> [分析用テキスト]
----------------------------------------

よみタイ

サイクリングでわかった人生における大切なこと、それは「結果」ではなく「継続」だ

 盗み食いを積み重ねた結果、体重は再び100㎏台へと突入。
 私の罪の重さ、それすなわち約20㎏。
 自分が犯してきた罪がきちんと数値化して現れるのはちょっと面白い。

「いい息抜きになればと思って気付かないようにしてあげてたけど……いつまでコソコソ買い食いするつもり?」
「え? え? もしかして……バレてた?」
「口にごはん粒ついてるわ、帰ってきたらやけにニヤニヤしてるわ……気付かずにいる方が無理だよね」

 ミシュランマンのようにぷっくりと太った私の裸体を一瞥して、恋人は大層おかんむりのご様子。
 すべて気づいた上で泳がせてくれていたのか。あなたの器のデカさにはかないません。海より深く反省します。

 と、反省はしても性根は治らないのが私という人間である。四十年も生きてくればそれぐらいはわかっている。間違いなく私は、背徳グルメに再び手を染める。それを見越した上で、何か良い手立てはないものか。

----------------------------------------

> [課題]
本文について、次の問いに答えなさい。
(a) 盗み食いを積み重ねた結果、体重は再びどこへ突入したか。
(b) 筆者の「罪の重さ」は約何㎏とされているか。
(c) 恋人が気付かずにいる方が無理だと言う根拠として挙げたことを二つ答えよ。

----------------------------------------

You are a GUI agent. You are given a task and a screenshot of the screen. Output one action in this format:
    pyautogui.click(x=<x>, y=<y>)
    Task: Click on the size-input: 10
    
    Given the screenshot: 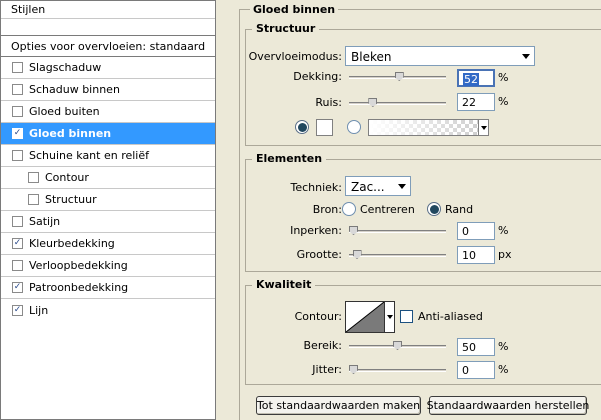 What is the action you would take?
    pyautogui.click(x=476, y=255)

----------------------------------------

> [解答]
(a) 100㎏台
(b) 約20㎏
(c) 口にごはん粒がついていること、帰ってきたらやけにニヤニヤしていること